Re: Uses for memory barriers

[Date Prev][Date Next][Thread Prev][Thread Next][Date Index][Thread Index]

 



On Wed, 4 Oct 2006, Paul E. McKenney wrote:

> > > Ah!  So ld(A,n) sees st(A,i) for the largest i<n?
> > 
> > No, the index numbers don't have any intrinsic meaning.  They're just 
> > labels.  They don't have to appear in any numerical or temporal sequence.  
> > You can think of them as nothing more than line numbers in the source 
> > code.
> > 
> > Whether or not a particular load (considered as a line of code in the 
> > program source) sees a particular store depends on the execution details.  
> > The labels you put on the source lines have nothing to do with it.
> 
> OK.  Would a given label be repeated if the corresponding load was in
> a loop or something?

I knew you would ask that!  No, for different iterations of a loop you 
would use different labels.  They don't correspond exactly to locations in 
the source code, more like to particular events during the execution.


> > I don't know quite how to deal with it.  It's beginning to look like the 
> > original definition of "comes before" was too narrow.  We should instead 
> > say that a store "comes before" a load if the load _would_ return the 
> > value of the store, had there been no intervening stores.
> 
> Another approach is to define a (conceptual!!!) version number for each
> variable that increments on every store to that variable.  Then a store
> "comes before" a load if the load returns the value stored or some value
> corresponding to a larger version number.
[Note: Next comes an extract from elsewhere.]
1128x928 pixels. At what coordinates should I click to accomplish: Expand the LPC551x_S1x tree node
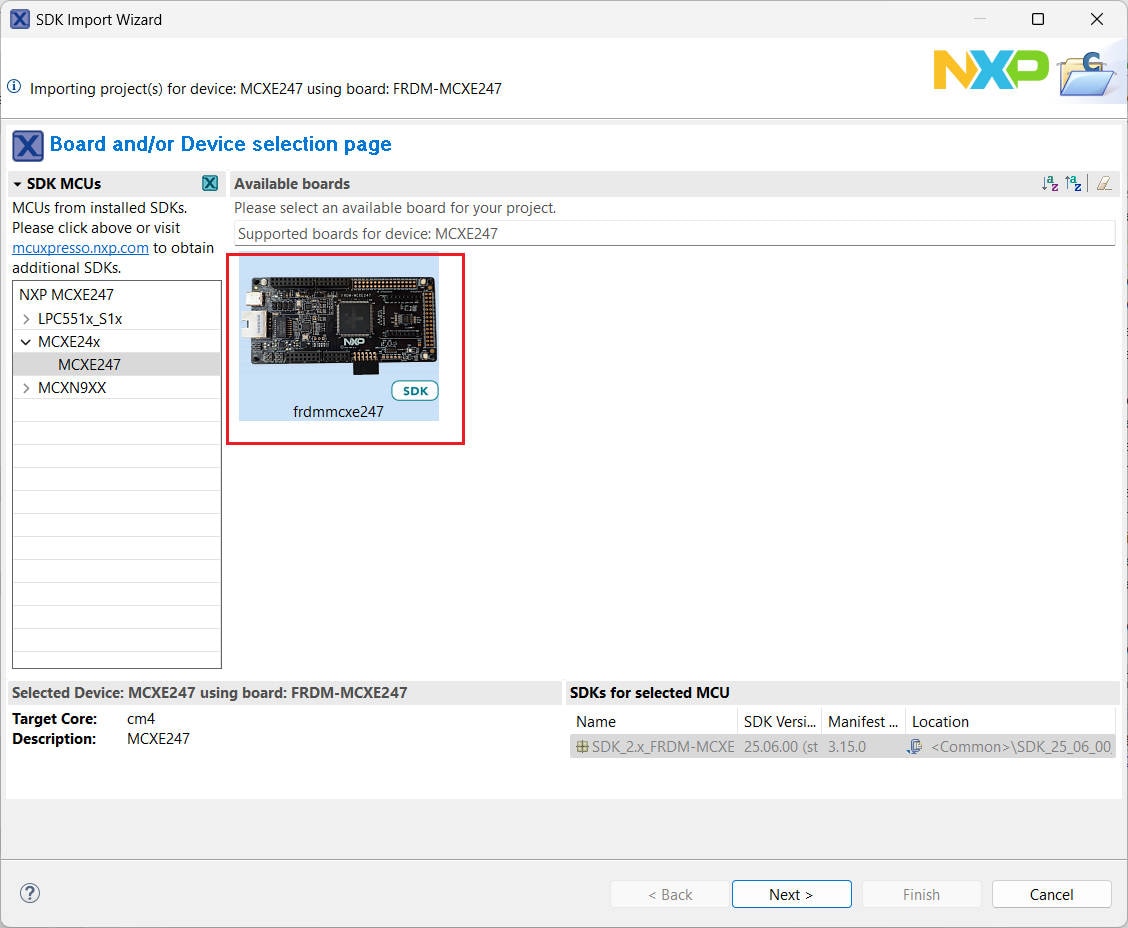point(26,319)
But that might not give the correct semantics.  See below.


> > Interestingly, if simpler synchronization techniques were used instead of 
> > the spin_lock operations then we might not expect the assertion to hold.  
> > For example:
> > 
> > 	CPU 0			CPU 1			CPU 2
> > 	-----			-----			-----
> > 				a = 1;			while (x < 1) ;
> > 				mb();			mb();
> > 				x = 1;			b = a + 1;
> > 							mb();
> > 							x = 2;
> > 	while (x < 2) ;
> > 	rmb();
> > 	assert(!(b==2 && a==0));
> > 
> > Imagine an architecture where stores get propagated rapidly from CPU 1 to
> > CPU 2 and from CPU 2 to CPU 0, but they take a long time to go from CPU 1
> > to CPU 0.  In that case it's quite possible for CPU 0 to see CPU 2's
> > stores to x and b before it sees CPU 1's store to a (and it might not see 
> > CPU 0's store to x at all).
> 
> You mean "CPU 1's store to x" in that last?

Yes, yet another typo.  They're impossible to eradicate.  :-(

>  In the sense that CPU 0
> might never see x==1, agreed.  If one is taking a version-number approach,
> then the fact that CPU 0 eventually sees x==2 would mean that it also
> saw x==1 in the sense that it saw a later version.

And yet if you make that assumption (that CPU 0 "saw" x==1 because it does 
see x==2), then the presence of the rmb() forces you to conclude that CPU 
0 also sees a==1 -- which it might not, at least, not until after the 
assertion has already failed.

This illustrates how using the "version number" approach can lead to 
an incorrect result.

> > So to make critical sections work as desired, there has to be something 
> > very special about the primitive operation used in spin_lock().  It must 
> > have a transitivity property:
> > 
> > 	st(L,i) c.b. st*(L,j) c.b. ac(L,k)  implies
> > 		st(L,i) c.b. ac(L,k),
> > 
> > where st*(L,j) is the special sort of access used by spin_lock.  It might 
> > be the store part of atomic_xchg(), for instance.
> 
> Except that spin_unlock() can be implemented by a normal store (preceded
> by an explicit memory barrier on sufficiently weakly ordered machines).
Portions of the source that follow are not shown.